DSC 180B. Data Science Project II (4)

In this two-course sequence students will investigate a topic and design a system to produce statistically informed output. The investigation will span the entire lifecycle, including assessing the problem, learning domain knowledge, collecting/cleaning data, creating a model, addressing ethical issues, designing the system, analyzing the output, and presenting the results. 180B will consist of implementing the project while studying the best practices for evaluation. **Prerequisites: **DSC 106 and DSC 180A. Restricted to students with upper-division standing. Restricted to students within the DS25 major. All other students will be allowed as space permits.

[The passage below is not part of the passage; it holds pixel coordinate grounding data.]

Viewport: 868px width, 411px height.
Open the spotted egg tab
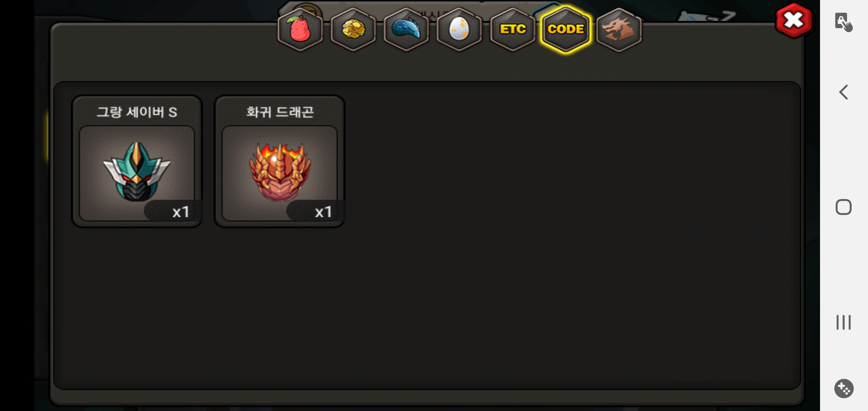[459, 29]
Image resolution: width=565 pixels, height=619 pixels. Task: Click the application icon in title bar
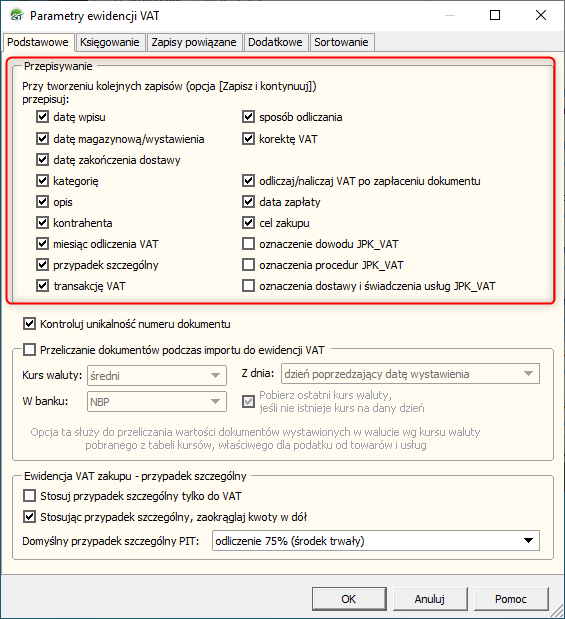click(17, 15)
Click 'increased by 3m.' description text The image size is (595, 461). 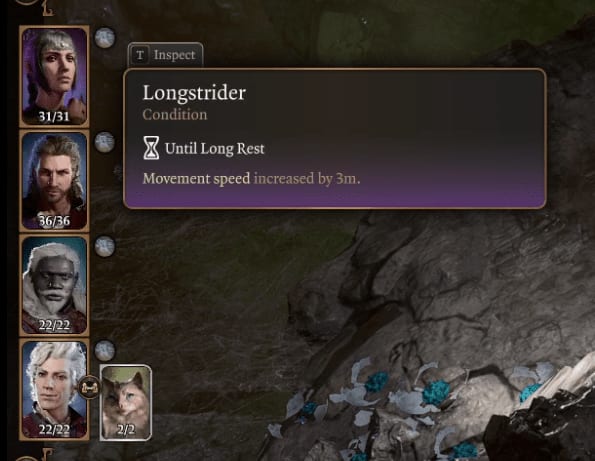(x=307, y=178)
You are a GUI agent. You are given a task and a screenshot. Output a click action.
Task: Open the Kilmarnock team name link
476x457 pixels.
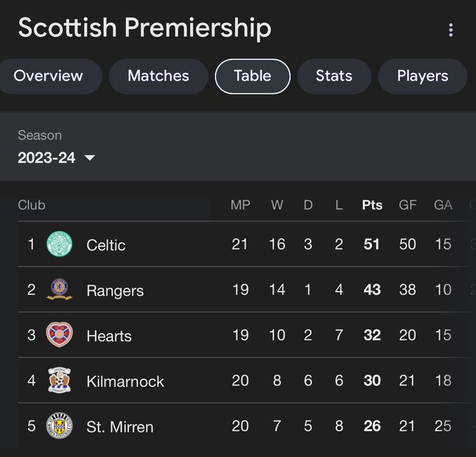(x=125, y=381)
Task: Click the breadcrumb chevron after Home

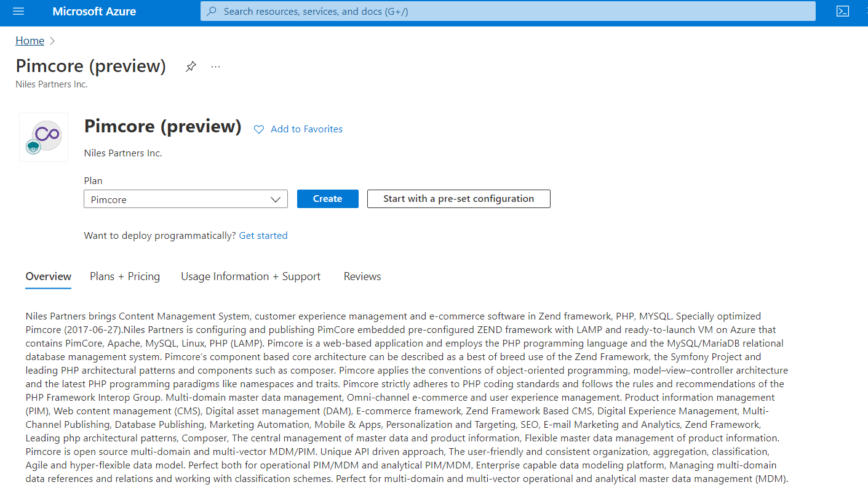Action: 52,41
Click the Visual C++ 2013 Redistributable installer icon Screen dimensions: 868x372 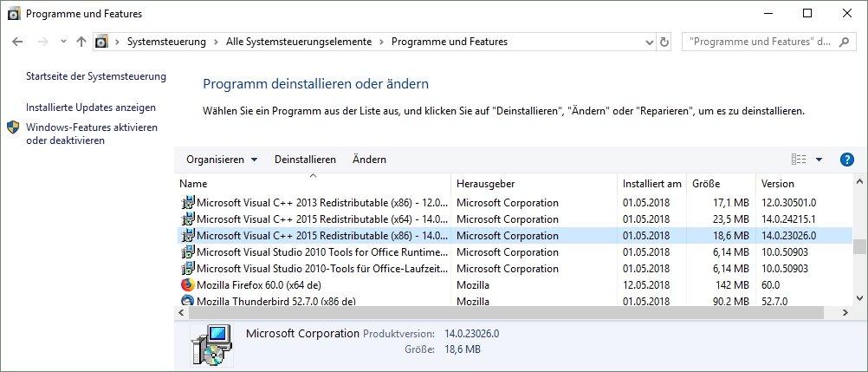coord(188,203)
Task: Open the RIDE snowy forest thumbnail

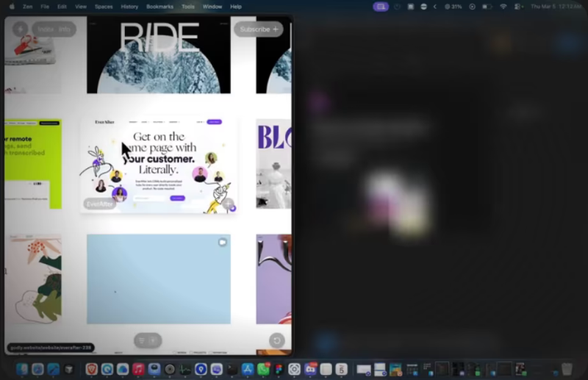Action: 159,57
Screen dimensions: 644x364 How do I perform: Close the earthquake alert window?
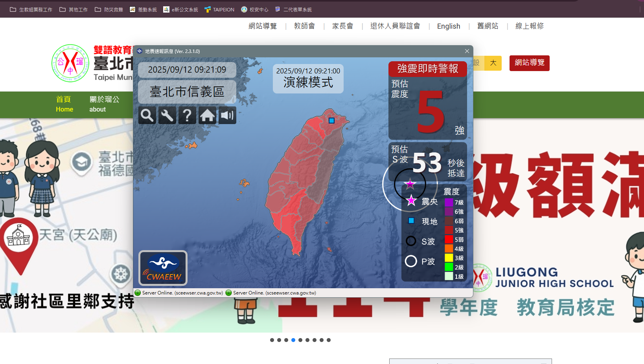click(x=467, y=51)
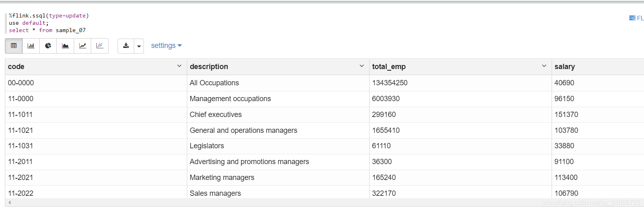
Task: Click the horizontal scrollbar left arrow
Action: [x=9, y=202]
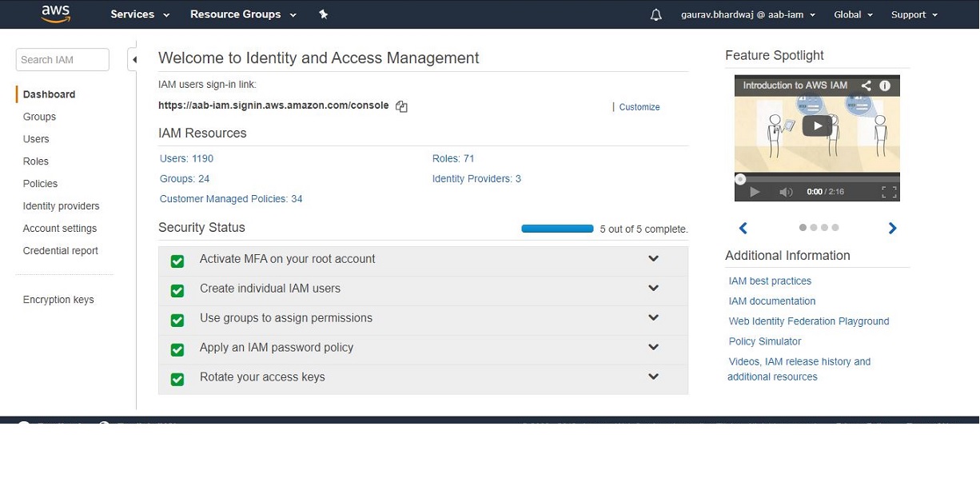Open Users in the left sidebar
Screen dimensions: 980x494
point(36,139)
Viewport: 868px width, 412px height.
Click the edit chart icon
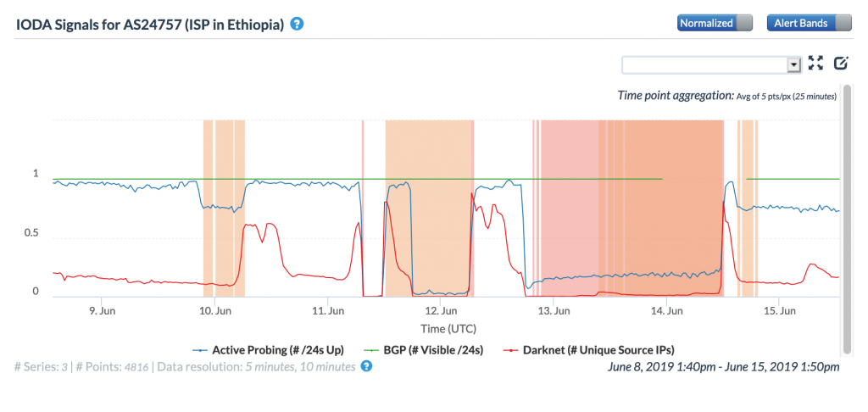click(841, 63)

DSC 190. Topics in Data Science (4)

Topics of special interest in data science. Topics vary from quarter to quarter. May be taken for credit up to four times when topic varies. **Prerequisites: **department and instructor approval required to monitor enrollment and to ensure that students have the sufficient educational background for a given topic. Restricted to students with upper-division standing.

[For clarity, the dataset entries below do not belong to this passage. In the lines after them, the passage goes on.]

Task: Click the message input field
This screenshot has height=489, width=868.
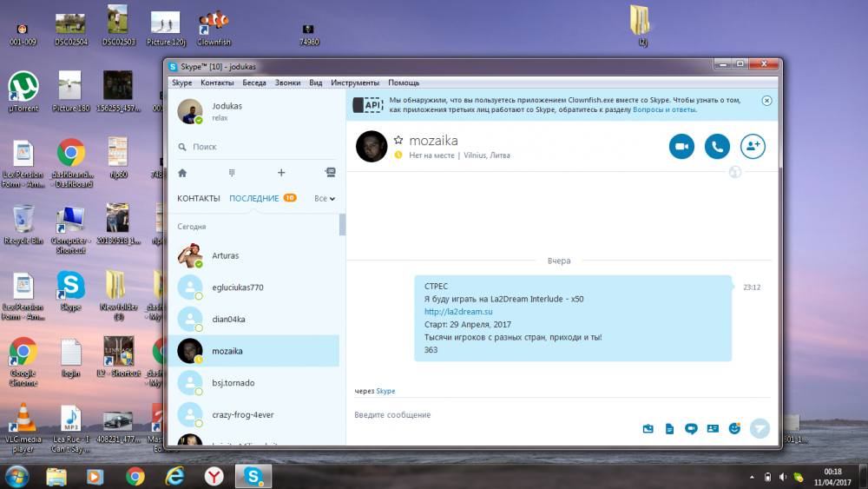Action: [486, 415]
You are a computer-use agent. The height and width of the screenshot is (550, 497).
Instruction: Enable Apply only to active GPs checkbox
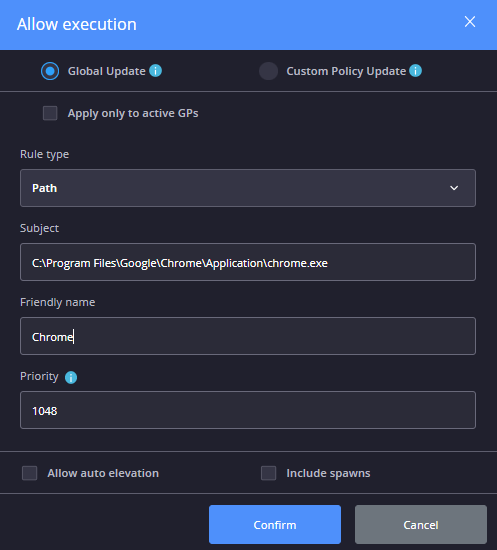50,113
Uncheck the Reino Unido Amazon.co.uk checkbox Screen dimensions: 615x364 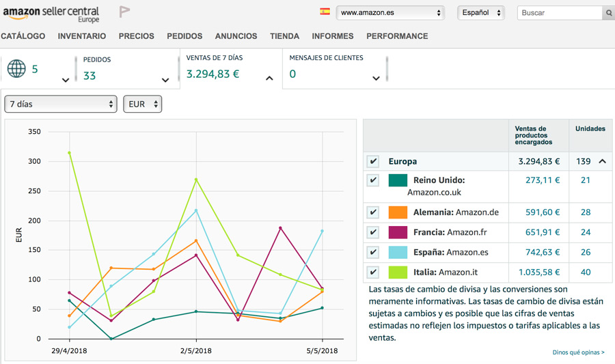click(373, 180)
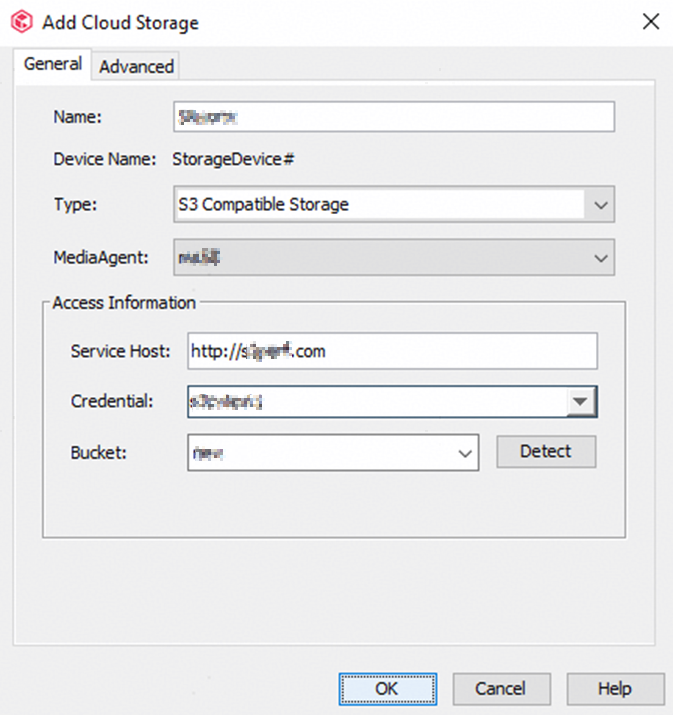Click the Add Cloud Storage title text
The image size is (673, 715).
click(120, 22)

DSC 191. Seminar in Data Science (1 or 2)

A seminar course on topics of current interest in data science. Topics may vary from quarter to quarter. May be taken for credit three times. **Prerequisites: **restricted to students with upper-division standing. Department and instructor approval is required to monitor enrollment and to ensure that students have the sufficient educational background for a given topic.

DSC 197. Data Science Internship (1–4)

Directed study and research at laboratories/institutions outside of campus. **Prerequisites: **restricted to students with upper-division standing. Consent of the instructor and approval of the department. An application for Special Studies must be filed with the Registrar’s office after approval from the instructor and the department chair.

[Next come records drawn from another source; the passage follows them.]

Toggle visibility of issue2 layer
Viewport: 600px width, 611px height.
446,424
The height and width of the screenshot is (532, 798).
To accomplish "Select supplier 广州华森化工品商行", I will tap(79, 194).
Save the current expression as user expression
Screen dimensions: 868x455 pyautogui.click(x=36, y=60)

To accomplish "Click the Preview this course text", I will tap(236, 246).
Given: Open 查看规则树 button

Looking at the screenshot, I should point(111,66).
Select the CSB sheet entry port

DSC 198. Directed Group Study in Data Science (2 or 4)

Data science topics whose study involves reading and discussion by a small group of students under supervision of a faculty member. May be taken for credit up to two times. **Prerequisites: **restricted to students with upper-division standing. Consent of the instructor and approval of the department. Department stamp required. An application for Special Studies must be filed with the Registrar’s office after approval from the instructor and the department chair.

DSC 199. Independent Study for Data Science Undergraduates (2 or 4)

Independent reading or research on a topic related to data science by special arrangement with a faculty member. May be taken for credit up to two times. **Prerequisites: **restricted to students with upper-division standing. Consent of the instructor and approval of the department. An application for Special Studies must be filed with the Registrar’s Office after approval from the instructor and the department chair.

DSC 290. Seminar in Data Science (1 or 2)

A graduate seminar course in which topics of special interest in data science will be presented by faculty or by graduate students under faculty direction. Restricted to graduate level students. May be repeated for credit twenty-four times as topics vary.

DSC 291. Topics in Data Science (4)

Topics of special interest in data science. Topics may vary quarter to quarter. Restricted to graduate level students. May be taken for credit up to nine times.

DSC 500. Teaching Assistantship (2 or 4)

A course in which teaching assistants are aided in learning proper teaching methods by means of supervision of their work by the faculty: handling of discussions, preparation and grading of examinations and other written exercises, and student relations. Number of units for credit depends on number of hours devoted to class or section assistance. May be taken for credit up to seventy-two units. **Prerequisites: **DSC 500 is for selected teaching assistants only; therefore, consent of instructor is required.

DSC 599. Teaching Methods in Data Science (2)

Training in teaching methods in the field of data science. This course examines theoretical and practical communication and teaching techniques particularly appropriate to data science. **Prerequisites: **Consent of faculty required. Only graduate students who are TAing for the first time in the data science program are eligible to enroll.